Starburst evolution: free–free absorption in the radio spectra of luminous IRAS galaxies

• Published in: Monthly notices of the Royal Astronomical Society Vol. 405; no. 2; pp. 887 - 897
• Main Authors: Clemens, M. S., Scaife, A., Vega, O., Bressan, A.
• Format: Journal Article
• Language: English
• Published: Oxford, UK Blackwell Publishing Ltd 21.06.2010; Wiley-Blackwell; Oxford University Press
• Subjects: Astronomy; Earth, ocean, space; Evolution; Exact sciences and technology; galaxies: active; infrared: galaxies; Radio astronomy; radio continuum: galaxies; Spectrum analysis; Starbursts; Stars & galaxies; galaxies: active; infrared: galaxies; radio continuum: galaxies; Ionized gases; Radio galaxies; Supernovae; Formation rate; Radio observation; HII regions; Continuum; Active galaxies; Lifetime; Star formation; Ionization; Cosmic radio sources; Infrared galaxies; Models; Emission measure; Curvature; Power law; Radio spectrum; Synchrotron radiation
• ISSN: 0035-8711; 1365-2966
• DOI: 10.1111/j.1365-2966.2010.16534.x

We describe radio observations at 244 and 610 MHz of a sample of 20 luminous and ultra-luminous IRAS galaxies.
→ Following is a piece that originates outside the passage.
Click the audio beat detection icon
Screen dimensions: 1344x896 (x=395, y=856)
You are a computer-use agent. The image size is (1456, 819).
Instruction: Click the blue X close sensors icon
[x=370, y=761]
These are a subset of a sample of 31 objects that have well-measured radio spectra up to at least 23 GHz. The radio spectra of these objects below 1.4 GHz show a great variety of forms and are rarely a simple power-law extrapolation of the synchrotron spectra at higher frequencies. Most objects of this class have spectral turn-overs or bends in their radio spectra. We interpret these spectra in terms of free–free absorption in the starburst environment. Several objects show radio spectra with two components having free–free turn-overs at different frequencies (including Arp 220 and Arp 299), indicating that synchrotron emission originates from regions with very different emission measures. In these sources, using a simple model for the supernova rate, we estimate the time for which synchrotron emission is subject to strong free–free absorption by ionized gas and compare this to expected H ii region lifetimes. We find that the ionized gas lifetimes are an order of magnitude larger than the plausible lifetimes for individual H ii regions. We discuss the implications of this result and argue that those sources which have a significant radio component with strong free–free absorption are those in which the star formation rate is still increasing with time. We note that if ionization losses are important, the resulting curvature of the radio spectrum would much reduce the often observed deficit in fluxes above ∼10 GHz.